Not many years would pass before a black preacher from Chicago     
would run for the presidency. Women would flood the work place     
and supervise staffs of men. Men with an eye on the White House    
could talk of a female running mate without risking ridicule.      
Wars would be harder to make, nuclear waste harder to conceal,     
books harder to burn, air harder to pollute, justice harder to     
deny.                                                              

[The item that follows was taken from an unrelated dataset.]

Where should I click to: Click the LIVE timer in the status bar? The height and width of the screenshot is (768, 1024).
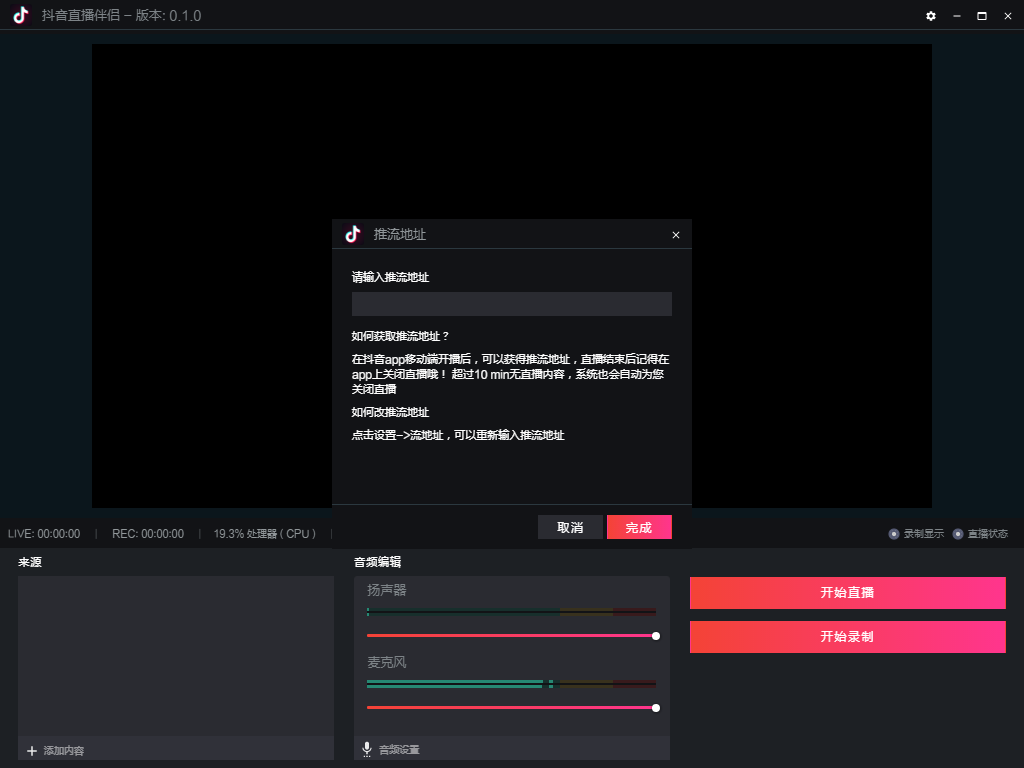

                                                                   
     America was starkly different. Kennedy's presidency and his   
assassination may have been essential to unlocking the passions    
of the time, but what the land became was neither his legacy, nor  
Oswald's nor Dallas.'                                              
                                                                   
     After the trauma and shame and guilt were gone, the judgment  
of history would be that Kennedy and Oswald, Edwin Walker and      
Martin Luther King, George Wallace and Stokely Carmichael, Angela  
Davis and George Lincoln Rockwell, Dallas and Los Angeles,         
Memphis and Birmingham, Detroit and Da Nang were fragments of the  
American character, slivers of the dream and the nightmare.        
                                                                   
     The legacy of that sunlit moment in Dallas was a nation's     
fretful and all-consuming search for itself, a long and howling    
rage against the dying of the light.